▶ **Directions**: Echo the lines exactly as they appear, from the line containing "Viewport: 634px width, 440px height." through the line containing "676x852 pixels.", including both of those lines. Leave the pictures out of your answer.

start Entries supplied

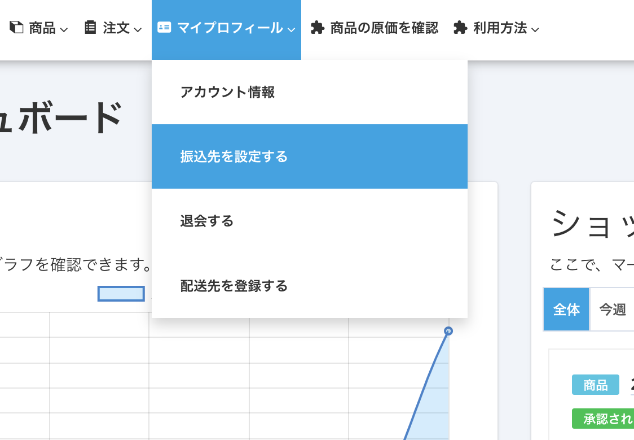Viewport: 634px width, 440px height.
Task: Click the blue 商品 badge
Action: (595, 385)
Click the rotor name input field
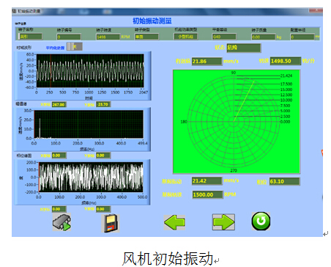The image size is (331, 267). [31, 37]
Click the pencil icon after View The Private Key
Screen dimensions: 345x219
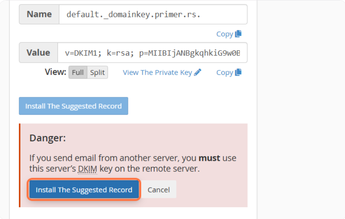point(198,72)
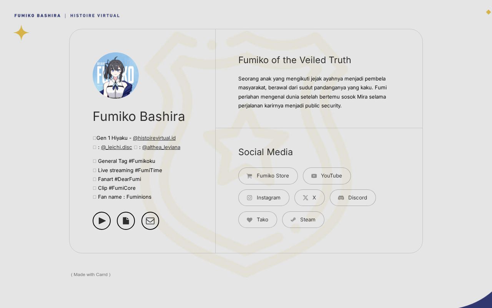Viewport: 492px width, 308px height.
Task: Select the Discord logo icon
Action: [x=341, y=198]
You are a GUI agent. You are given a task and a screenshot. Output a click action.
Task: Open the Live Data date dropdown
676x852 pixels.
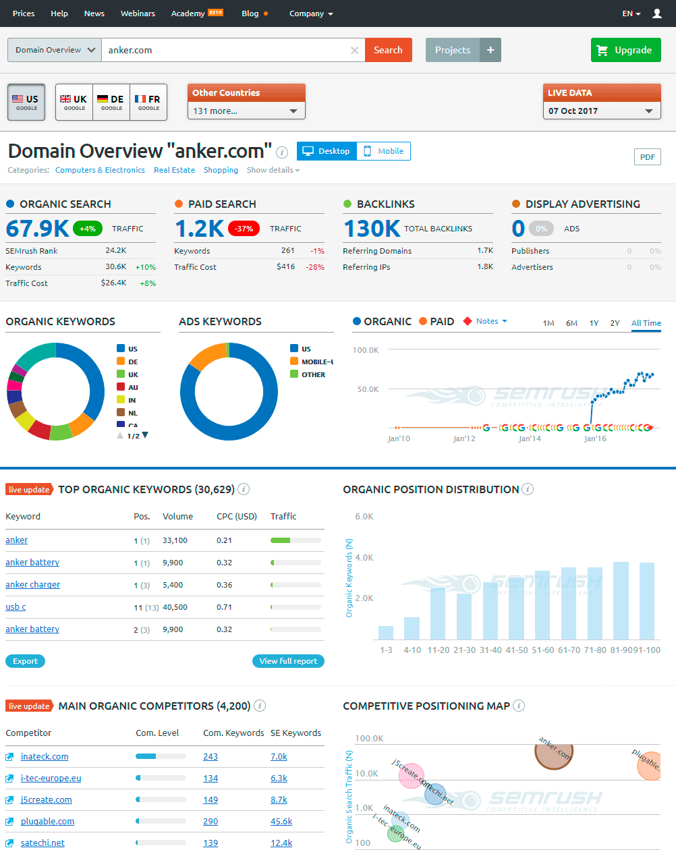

end Entries supplied
start Entries supplied

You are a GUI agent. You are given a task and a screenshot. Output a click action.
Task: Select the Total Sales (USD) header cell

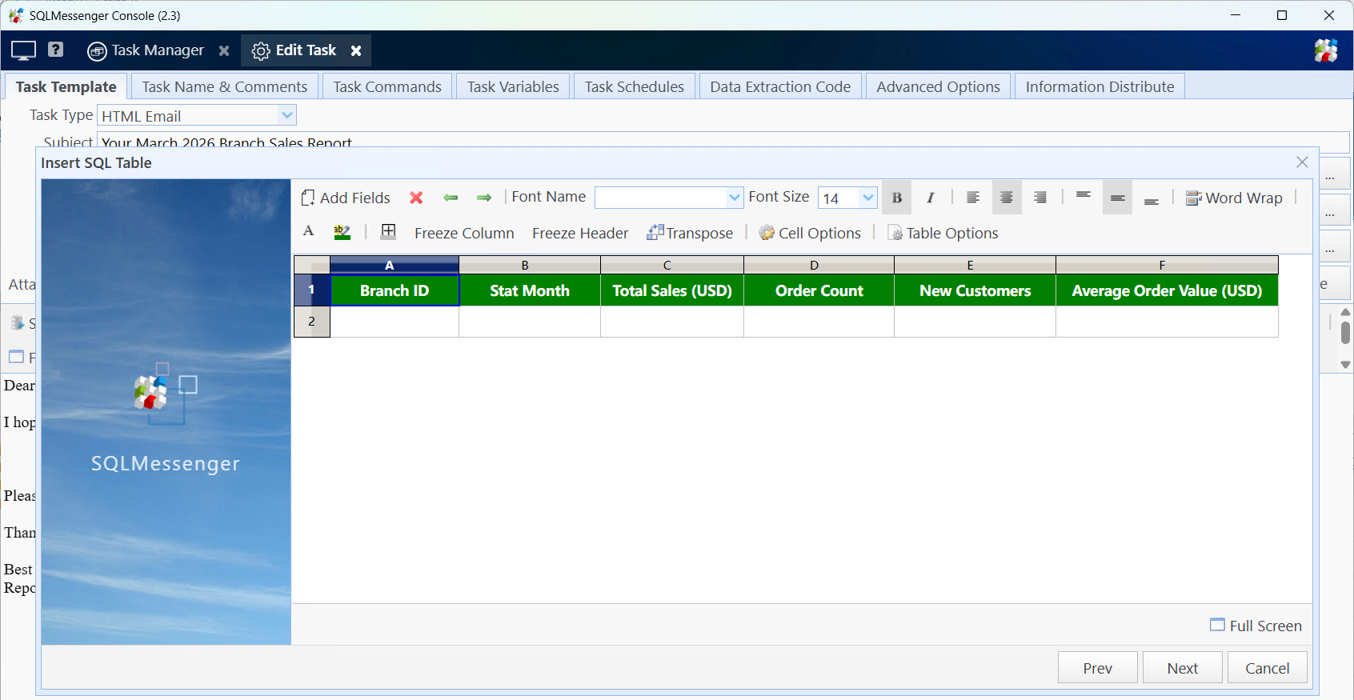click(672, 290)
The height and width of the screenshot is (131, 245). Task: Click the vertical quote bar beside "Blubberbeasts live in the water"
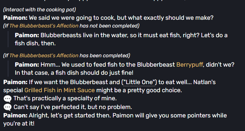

end Entries supplied
start Entries supplied

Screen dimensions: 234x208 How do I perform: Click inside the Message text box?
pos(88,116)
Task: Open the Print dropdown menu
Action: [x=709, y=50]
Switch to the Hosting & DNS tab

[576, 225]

end Entries supplied

▶ **Solution**:
Viewport: 634px width, 440px height.
Task: Click the blue 商品 badge
Action: (595, 385)
Click the rotor name input field
The image size is (331, 267). [31, 37]
Click the pencil icon after View The Private Key
Screen dimensions: 345x219
point(198,72)
Viewport: 492px width, 308px height.
Task: Select the Discord logo icon
Action: [x=341, y=198]
You are a GUI agent. You are given a task and a screenshot. Output a click action.
Task: Open the Live Data date dropdown
676x852 pixels.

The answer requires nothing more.